Required tasks:
- 1) Translate this sentence from the gallery stock order problem into Spanish: "A single-item list is always true, and an empty list is also true because there is no pair of values that breaks the rule."
- 2) Write what comes next in the gallery stock order problem, picking up after its last sentence.

Document passage:
════
Code Logo

Gallery Stock Order Check

Published at05 Jan 2026
Created by
Easy 4 views
Like20

This problem asks whether a list of gallery stock widths is already in order. You are not supposed to sort the list yourself. You only check if the numbers are already arranged from left to right without ever going down.

That rule is called nondecreasing order. It means a number may stay the same as the one before it or become larger, but it should never become smaller. So a list like [12,18,18,21] is good, because it never drops. Repeated values are allowed.

But a list like [24,19,20] is not good, because the second value is smaller than the first one. As soon as that happens, the answer becomes false. A single-item list is always true, and an empty list is also true because there is no pair of values that breaks the rule.

The final answer is just yes or no. You read the list as it is, check each neighboring pair, and decide whether the order stays safe all the way to the end.

Example Input & Output

Example 1
Input
widths = [12,18,18,21]
Output
true
Explanation

The widths never decrease, so the rack can move directly to the gallery floor.

Example 2
Input
widths = [24,19,20]
Output
false
Explanation

The second entry breaks the nondecreasing order, signalling a rearrangement is needed.

Example 3
Input
widths = []
Output
true
Explanation

An empty manifest is trivially ordered, so the crew can proceed when the shipment arrives.

Algorithm Flow

Recommendation Algorithm Flow for Gallery Stock Order Check
Recommendation Algorithm Flow for Gallery Stock Order Check

Solution Approach

The best approach here is a single left-to-right scan that compares each value with the one immediately before it. The array counts as sorted when it never decreases, which means every value must be greater than or equal to the previous value. Because that rule depends only on neighboring pairs, you do not need to sort anything or build a copy of the list.

The important point is that this problem asks whether the list is already in nondecreasing order. It does not ask you to repair the order. That is why an O(n) scan is a better fit than making a sorted copy and comparing the two arrays. Sorting would do extra work and would also hide the simple rule the problem is actually testing.
════
Extracted data:
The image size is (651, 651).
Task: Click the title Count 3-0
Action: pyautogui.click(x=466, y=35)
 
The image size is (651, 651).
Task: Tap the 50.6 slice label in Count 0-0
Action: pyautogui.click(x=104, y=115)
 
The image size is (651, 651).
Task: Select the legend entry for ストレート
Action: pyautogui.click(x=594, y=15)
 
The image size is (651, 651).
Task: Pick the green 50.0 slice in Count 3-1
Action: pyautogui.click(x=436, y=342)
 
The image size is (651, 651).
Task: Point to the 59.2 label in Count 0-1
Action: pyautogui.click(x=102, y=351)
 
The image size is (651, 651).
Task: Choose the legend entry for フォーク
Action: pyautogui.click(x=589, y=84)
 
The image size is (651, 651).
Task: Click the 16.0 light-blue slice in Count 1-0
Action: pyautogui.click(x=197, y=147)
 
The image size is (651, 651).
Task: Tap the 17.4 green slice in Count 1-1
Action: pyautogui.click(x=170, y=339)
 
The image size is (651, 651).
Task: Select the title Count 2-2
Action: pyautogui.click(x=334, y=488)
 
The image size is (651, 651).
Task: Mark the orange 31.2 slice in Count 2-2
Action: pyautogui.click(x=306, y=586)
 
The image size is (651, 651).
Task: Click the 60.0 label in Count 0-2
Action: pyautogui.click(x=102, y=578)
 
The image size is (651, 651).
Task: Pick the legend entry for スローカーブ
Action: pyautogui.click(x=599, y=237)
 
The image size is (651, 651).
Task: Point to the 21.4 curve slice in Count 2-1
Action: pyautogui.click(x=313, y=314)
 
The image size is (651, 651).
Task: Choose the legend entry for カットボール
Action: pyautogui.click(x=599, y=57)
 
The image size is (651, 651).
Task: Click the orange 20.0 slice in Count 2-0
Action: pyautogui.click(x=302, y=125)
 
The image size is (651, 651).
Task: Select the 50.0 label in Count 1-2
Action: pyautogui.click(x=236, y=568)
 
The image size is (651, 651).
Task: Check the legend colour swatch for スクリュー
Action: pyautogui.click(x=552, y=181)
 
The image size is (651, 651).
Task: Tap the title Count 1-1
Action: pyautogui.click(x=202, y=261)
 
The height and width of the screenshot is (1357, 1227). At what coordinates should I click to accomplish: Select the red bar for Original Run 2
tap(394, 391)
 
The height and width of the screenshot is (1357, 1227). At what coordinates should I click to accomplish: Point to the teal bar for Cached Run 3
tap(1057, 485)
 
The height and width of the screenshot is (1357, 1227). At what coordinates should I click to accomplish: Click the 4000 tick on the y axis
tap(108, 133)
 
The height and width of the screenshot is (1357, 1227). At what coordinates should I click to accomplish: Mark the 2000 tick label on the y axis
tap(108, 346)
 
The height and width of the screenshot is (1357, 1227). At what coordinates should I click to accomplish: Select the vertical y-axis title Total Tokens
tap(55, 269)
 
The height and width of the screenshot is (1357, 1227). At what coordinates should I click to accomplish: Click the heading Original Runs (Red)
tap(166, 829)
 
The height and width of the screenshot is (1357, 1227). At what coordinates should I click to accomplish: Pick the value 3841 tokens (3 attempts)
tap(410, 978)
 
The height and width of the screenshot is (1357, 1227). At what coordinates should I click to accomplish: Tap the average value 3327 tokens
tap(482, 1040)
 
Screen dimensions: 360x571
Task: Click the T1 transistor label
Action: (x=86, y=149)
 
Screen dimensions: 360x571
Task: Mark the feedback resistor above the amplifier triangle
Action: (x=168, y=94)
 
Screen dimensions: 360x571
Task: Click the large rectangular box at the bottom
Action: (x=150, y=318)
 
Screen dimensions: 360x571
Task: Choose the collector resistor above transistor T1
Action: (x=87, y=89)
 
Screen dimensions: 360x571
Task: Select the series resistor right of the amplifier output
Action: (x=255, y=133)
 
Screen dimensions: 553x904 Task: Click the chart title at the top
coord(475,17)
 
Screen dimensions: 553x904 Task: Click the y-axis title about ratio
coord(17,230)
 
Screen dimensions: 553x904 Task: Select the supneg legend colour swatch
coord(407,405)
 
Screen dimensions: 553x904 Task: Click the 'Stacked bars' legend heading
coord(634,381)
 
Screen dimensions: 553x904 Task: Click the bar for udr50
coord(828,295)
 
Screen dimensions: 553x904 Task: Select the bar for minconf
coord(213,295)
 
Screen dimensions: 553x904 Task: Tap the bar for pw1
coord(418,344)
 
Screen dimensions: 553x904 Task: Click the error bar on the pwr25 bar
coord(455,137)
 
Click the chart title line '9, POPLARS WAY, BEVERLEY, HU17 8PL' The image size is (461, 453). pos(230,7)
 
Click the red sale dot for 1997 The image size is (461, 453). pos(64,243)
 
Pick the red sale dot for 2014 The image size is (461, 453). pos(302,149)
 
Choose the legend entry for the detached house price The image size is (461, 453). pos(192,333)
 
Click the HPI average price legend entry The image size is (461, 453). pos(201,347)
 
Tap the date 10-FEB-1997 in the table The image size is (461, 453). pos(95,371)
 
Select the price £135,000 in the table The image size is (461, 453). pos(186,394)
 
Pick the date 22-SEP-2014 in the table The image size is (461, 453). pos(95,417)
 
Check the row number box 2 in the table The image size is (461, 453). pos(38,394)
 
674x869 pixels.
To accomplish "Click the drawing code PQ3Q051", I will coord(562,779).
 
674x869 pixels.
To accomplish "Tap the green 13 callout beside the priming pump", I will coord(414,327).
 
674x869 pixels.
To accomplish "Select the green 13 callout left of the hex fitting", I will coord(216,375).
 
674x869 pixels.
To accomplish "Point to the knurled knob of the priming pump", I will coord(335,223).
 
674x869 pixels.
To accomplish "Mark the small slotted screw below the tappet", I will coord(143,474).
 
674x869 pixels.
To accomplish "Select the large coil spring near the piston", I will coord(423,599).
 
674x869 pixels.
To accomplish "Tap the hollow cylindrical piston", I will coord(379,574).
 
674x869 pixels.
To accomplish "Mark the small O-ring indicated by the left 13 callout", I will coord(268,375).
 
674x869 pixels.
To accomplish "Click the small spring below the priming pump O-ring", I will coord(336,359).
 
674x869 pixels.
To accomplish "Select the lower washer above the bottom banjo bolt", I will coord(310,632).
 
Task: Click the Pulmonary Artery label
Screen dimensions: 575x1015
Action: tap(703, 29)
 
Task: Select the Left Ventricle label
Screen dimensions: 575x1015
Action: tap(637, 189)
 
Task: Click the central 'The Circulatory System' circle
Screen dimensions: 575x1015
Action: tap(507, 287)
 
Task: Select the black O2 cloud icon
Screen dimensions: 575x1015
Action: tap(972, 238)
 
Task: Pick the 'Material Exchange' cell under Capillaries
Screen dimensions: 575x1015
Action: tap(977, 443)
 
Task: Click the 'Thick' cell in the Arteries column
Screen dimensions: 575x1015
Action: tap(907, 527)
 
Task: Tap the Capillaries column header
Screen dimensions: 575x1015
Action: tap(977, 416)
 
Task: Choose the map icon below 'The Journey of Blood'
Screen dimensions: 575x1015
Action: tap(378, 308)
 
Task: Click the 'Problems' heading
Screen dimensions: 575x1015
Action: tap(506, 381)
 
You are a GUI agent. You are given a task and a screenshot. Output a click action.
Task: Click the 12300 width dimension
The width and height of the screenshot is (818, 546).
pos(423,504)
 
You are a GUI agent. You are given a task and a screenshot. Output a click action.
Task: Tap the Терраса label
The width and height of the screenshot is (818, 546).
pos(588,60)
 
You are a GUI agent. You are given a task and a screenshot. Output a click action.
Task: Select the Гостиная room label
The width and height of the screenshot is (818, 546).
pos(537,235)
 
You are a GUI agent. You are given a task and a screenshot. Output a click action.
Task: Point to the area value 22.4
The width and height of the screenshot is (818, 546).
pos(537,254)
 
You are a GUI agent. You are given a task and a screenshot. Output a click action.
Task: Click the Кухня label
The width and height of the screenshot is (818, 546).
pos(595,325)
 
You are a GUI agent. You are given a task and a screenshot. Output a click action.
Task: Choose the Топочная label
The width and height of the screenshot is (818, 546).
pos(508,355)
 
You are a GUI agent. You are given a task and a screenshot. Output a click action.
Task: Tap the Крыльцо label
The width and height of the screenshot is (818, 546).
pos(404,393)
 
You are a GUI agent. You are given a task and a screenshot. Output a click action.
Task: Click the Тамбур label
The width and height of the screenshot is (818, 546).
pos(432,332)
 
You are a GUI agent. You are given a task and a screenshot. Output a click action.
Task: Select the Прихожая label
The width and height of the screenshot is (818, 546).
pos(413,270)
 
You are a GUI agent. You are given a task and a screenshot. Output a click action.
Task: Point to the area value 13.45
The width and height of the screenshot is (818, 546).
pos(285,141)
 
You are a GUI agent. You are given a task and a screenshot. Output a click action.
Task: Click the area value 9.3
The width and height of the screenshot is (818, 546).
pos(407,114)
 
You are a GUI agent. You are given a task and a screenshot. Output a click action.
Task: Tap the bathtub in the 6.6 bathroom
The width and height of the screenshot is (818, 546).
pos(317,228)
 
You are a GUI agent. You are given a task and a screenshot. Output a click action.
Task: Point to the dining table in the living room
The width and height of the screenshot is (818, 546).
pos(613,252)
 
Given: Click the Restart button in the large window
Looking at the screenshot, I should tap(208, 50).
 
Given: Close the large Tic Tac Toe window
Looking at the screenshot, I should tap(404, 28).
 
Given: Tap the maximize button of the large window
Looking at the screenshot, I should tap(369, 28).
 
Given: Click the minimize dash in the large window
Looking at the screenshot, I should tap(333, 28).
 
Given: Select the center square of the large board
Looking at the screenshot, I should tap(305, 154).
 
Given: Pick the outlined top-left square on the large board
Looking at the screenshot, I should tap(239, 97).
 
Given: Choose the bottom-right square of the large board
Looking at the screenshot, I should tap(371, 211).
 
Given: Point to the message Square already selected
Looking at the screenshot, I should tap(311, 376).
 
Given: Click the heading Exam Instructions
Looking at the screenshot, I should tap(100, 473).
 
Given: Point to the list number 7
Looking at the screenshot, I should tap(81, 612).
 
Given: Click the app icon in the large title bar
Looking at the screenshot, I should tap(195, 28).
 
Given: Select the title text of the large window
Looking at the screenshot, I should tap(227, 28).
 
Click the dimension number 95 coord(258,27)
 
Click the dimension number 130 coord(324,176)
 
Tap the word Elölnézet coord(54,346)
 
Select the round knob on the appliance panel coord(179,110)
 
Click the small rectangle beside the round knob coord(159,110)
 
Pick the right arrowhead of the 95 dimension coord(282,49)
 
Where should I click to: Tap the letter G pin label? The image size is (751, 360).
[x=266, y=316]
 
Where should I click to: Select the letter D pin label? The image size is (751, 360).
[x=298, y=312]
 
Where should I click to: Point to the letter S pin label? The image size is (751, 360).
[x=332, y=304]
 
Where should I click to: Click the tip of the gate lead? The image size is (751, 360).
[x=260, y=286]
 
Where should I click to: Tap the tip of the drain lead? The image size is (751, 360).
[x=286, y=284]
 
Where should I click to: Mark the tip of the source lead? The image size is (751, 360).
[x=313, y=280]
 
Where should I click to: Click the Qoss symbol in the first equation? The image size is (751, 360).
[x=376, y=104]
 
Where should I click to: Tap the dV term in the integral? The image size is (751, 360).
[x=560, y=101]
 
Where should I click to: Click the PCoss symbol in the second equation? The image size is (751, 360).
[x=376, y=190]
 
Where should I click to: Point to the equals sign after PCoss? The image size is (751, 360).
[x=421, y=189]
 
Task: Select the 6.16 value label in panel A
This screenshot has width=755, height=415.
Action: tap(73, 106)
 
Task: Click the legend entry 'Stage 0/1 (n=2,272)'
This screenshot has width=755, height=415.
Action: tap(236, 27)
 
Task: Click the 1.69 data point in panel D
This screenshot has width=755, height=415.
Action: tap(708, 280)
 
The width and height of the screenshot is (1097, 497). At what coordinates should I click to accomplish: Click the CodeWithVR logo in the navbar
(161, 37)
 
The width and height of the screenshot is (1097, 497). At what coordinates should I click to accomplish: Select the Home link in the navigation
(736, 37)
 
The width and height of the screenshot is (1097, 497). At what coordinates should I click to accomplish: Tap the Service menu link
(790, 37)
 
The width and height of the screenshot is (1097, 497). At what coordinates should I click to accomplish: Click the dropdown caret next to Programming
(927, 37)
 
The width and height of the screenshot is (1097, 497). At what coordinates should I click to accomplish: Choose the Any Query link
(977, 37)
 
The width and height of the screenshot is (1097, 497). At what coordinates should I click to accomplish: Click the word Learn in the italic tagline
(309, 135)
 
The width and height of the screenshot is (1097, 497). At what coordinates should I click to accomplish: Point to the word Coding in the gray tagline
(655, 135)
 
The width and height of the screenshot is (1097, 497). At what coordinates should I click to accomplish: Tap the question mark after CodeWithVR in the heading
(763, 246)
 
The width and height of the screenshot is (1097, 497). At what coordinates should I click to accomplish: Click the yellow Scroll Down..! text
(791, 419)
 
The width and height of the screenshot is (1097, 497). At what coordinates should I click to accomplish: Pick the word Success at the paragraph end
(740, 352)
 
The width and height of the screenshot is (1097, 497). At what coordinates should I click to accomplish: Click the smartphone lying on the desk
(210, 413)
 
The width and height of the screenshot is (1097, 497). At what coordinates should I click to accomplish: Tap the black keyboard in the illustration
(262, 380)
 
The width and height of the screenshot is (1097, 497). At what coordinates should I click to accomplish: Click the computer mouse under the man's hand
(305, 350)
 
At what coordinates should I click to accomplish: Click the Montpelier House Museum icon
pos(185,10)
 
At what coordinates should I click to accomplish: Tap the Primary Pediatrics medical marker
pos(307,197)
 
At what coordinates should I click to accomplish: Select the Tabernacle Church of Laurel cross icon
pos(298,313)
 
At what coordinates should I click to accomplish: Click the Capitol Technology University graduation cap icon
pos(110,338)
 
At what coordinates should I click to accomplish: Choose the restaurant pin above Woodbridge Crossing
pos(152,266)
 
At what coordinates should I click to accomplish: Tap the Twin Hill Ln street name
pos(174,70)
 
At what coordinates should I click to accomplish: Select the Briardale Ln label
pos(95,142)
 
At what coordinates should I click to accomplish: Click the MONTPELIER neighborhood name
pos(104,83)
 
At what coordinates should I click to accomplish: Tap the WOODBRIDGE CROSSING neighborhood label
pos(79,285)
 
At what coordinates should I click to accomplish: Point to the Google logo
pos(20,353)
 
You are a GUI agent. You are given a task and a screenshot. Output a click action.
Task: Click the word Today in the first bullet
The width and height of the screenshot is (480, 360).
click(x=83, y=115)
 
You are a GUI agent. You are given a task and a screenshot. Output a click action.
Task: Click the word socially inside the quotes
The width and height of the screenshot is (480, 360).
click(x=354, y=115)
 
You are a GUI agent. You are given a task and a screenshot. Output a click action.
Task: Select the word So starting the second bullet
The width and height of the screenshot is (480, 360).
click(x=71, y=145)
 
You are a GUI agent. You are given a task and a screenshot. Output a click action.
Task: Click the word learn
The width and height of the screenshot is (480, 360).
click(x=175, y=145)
════
Task answers:
- 1) Una lista de un solo elemento siempre es verdadera, y una lista vacía también es verdadera porque no hay ningún par de valores que rompa la regla.

- 2)
In JavaScript, the core logic looks like this:

for (let i = 1; i < widths.length; i++) {
  if (widths[i] < widths[i - 1]) {
    return false;
  }
}
return true;

This works because the first backward step is enough to prove the full list is not ordered correctly. For example, in [2, 1, 3], the check fails immediately at index 1 because 1 is smaller than 2. There is no need to keep scanning after that.

This approach also handles edge cases naturally. An empty array returns true because there is no pair that violates the rule. A one-element array also returns true for the same reason. Repeated values are allowed, so arrays like [10, 20, 20, 30] still pass because the order never goes down.

The time complexity is O(n) since each value is checked at most once. The space complexity is O(1) because the solution uses only a loop index and direct comparisons. That makes it both simple and efficient.

So the full strategy is: start from the second element, compare each value with the previous one, return false on the first decrease, and return true if the whole array stays nondecreasing.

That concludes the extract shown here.